By Norman Lambert
The recent observance of the 100th anniversary of the Armenian genocide and the denunciations of Turkey for not owning up to it raises a host of questions. While we ask Turkey to acknowledge what most of us believe is a well-documented act of genocide against Armenians, when will we call for the same taking of responsibility by U.S. citizens and their government for the genocide we perpetrated against the indigenous peoples of our own country?
American exceptionalism has allowed us to lay waste to the indigenous human inhabitants of our country because they were better off dead than living life as a savage brute. What could’ve made us so brazen? Land. Desire for land made colonial America drive the Indians off of their land.
In the 1500s, there were 100 million indigenous people living in the American hemisphere, with about 40 million living in the United States and Mexico. What we do not acknowledge is that the indigenous people cultivated their land every bit as well as the European farmers. The basic element of the Indian’s diet was corn.
The cultivation of corn in Mexico dates back 10,000 years. Corn cultivation was taking place throughout the United States when the Jamestown settlers arrived on our shores. In 1669, a traveler in French-occupied North America noted that six square miles of cornfields surrounded each Iroquois village that he saw in his travels. Also, the governor of that territory reported in the 1680s that a military raid destroyed more than 42,000 tons of corn belonging to four Iroquois villages.
The Indians also managed buffalo and deer, two essential parts of their diet, by maintaining their habitats to provide a ready source of meat and hides. They cleared underbrush in forests close to their villages to encourage herds of deer to remain there and prosper.
Two hundred years later, after countless “Indian Wars” as recorded by the War Department, the North American Indian population, which started at 100 million, was down to 10 million, a drop of 90 million. The survivors were put on reservations, requiring government subsidies to live because they no longer had land suitable for farming. Their buffalo were all but wiped out as a byproduct of the building of the intercontinental railroad.
Some have said that the Indians died off because of their lack of immunity to European diseases. This definitely was a factor, but counting the recorded numbers of men, women, children and the elderly viciously slain by federal troops, raiders and militia puts the lie to the “disease theory.”
President Andrew Jackson, when he was a general at the Battle of Horseshoe Bend and after killing 800 of the Indian warriors and only losing 49 of his own troops, said, “The fiends… will no longer murder our women and children…How lamentable it is that the path to peace should lead through blood and over the carcasses of the slain! But it is in the dispensation of that Providence, which inflicts a partial evil to produce general good.”
As President, Jackson directed the Second Seminole War, led by General Thomas Jesup, who later stated that “the country can be rid of them only by exterminating them.” In fact, the Seminoles were never defeated and have remained in the Everglades up to today.

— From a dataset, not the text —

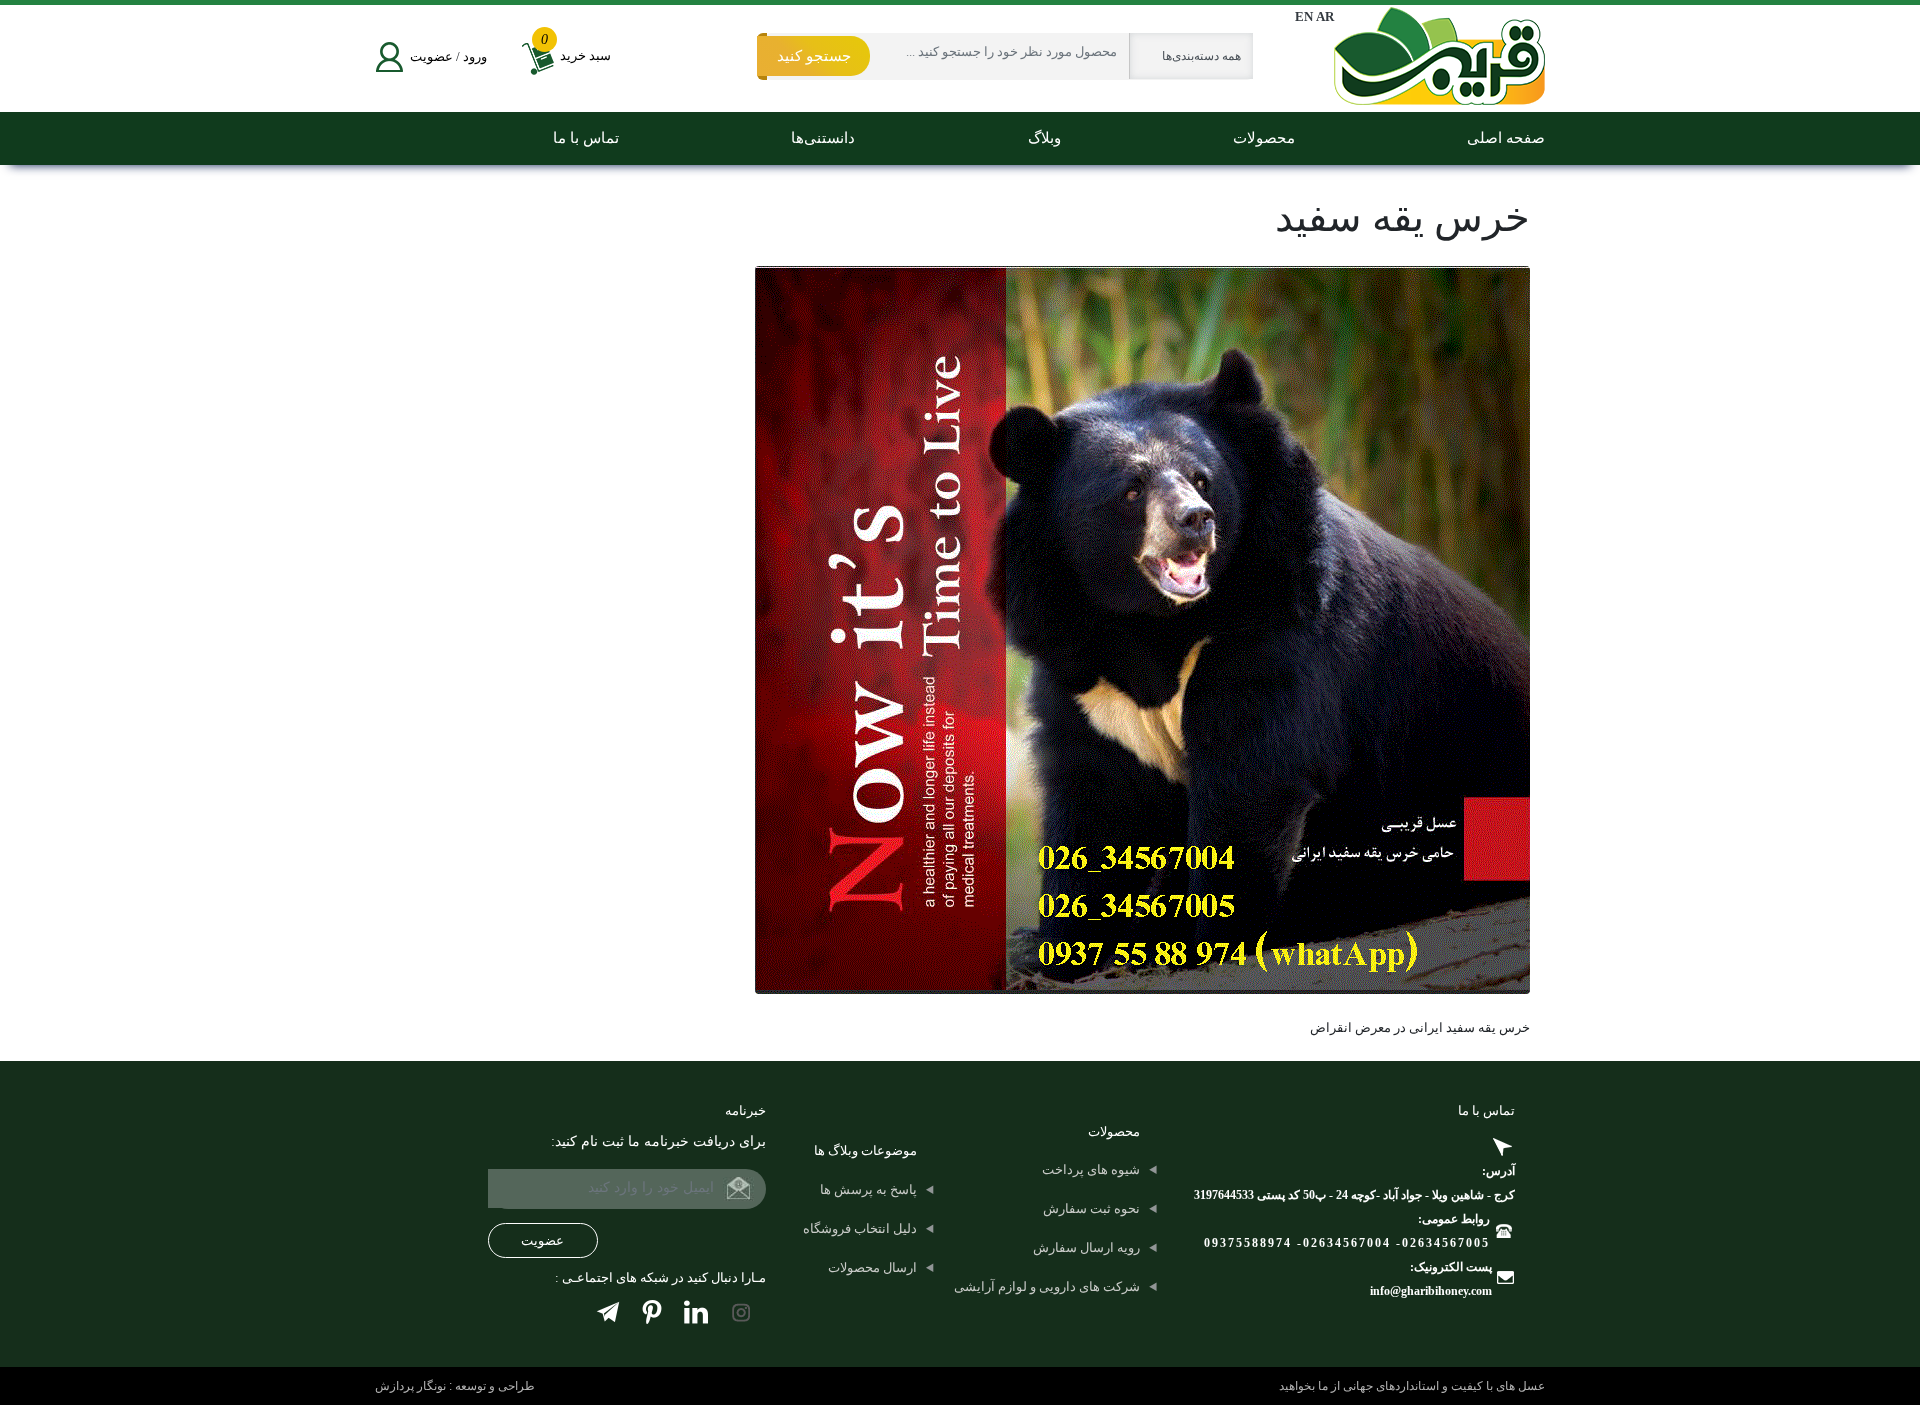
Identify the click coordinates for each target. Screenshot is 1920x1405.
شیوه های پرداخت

In other words, when you displace the owner of a piece of land who has been there several thousand years, and he resists you, then you have to murder him, and his women, children and old folks, so that you can have his land and know that in your heart it was the right thing to do.
California started with 130,000 Indians in the 1500s. Twenty-five years after the gold rush, the Indian population was a mere 30,000. More than 100,000 California Indians had been killed. That works out to 11 Indians killed every day for 25 years.
So, is it time for us, the citizens of the United States, to look at our own history of genocidal actions and admit that we are guilty, as is Turkey, of not admitting the obvious? Ours started in the mid-17th century, Turkey’s in the early years of the 20th century. By all rights, maybe we should go first.
Norman Lambert has lived in Fresno since 1989. He has an advanced degree in theology and taught Bible literacy for a number of years at a local adult school.